▶ [Problem requirements]: Go to the line below that contains "Instruction: Click the". From there to the end of the records, reproduce each line exactly, except the pictures.
Segment Start: Exercise data
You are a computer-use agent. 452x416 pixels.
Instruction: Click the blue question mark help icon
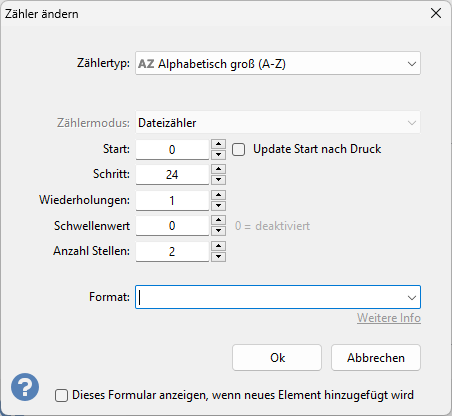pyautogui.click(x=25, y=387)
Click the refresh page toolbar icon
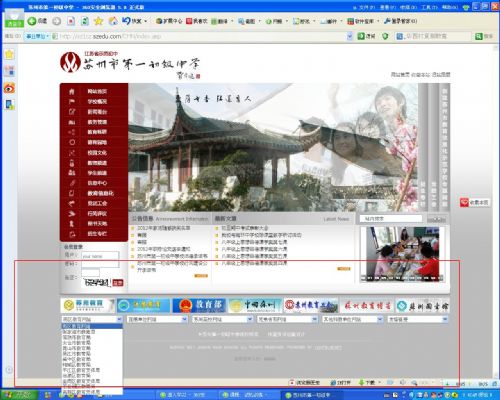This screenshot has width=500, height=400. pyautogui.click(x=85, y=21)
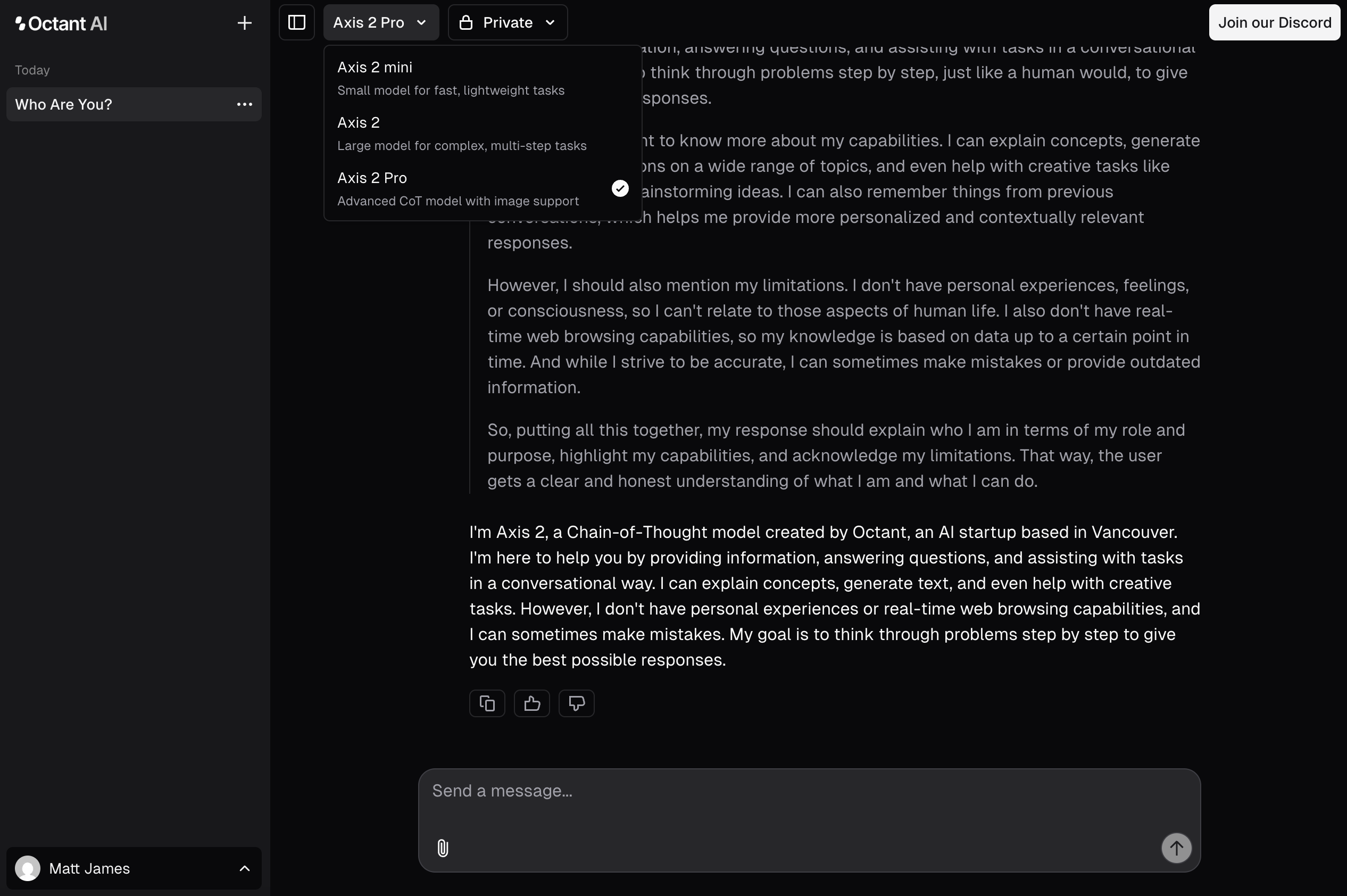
Segment End: Exercise data
▶ [Response to the exercise]:
Instruction: Click the blue question mark help icon
pyautogui.click(x=25, y=387)
Click the refresh page toolbar icon
This screenshot has width=500, height=400. pyautogui.click(x=85, y=21)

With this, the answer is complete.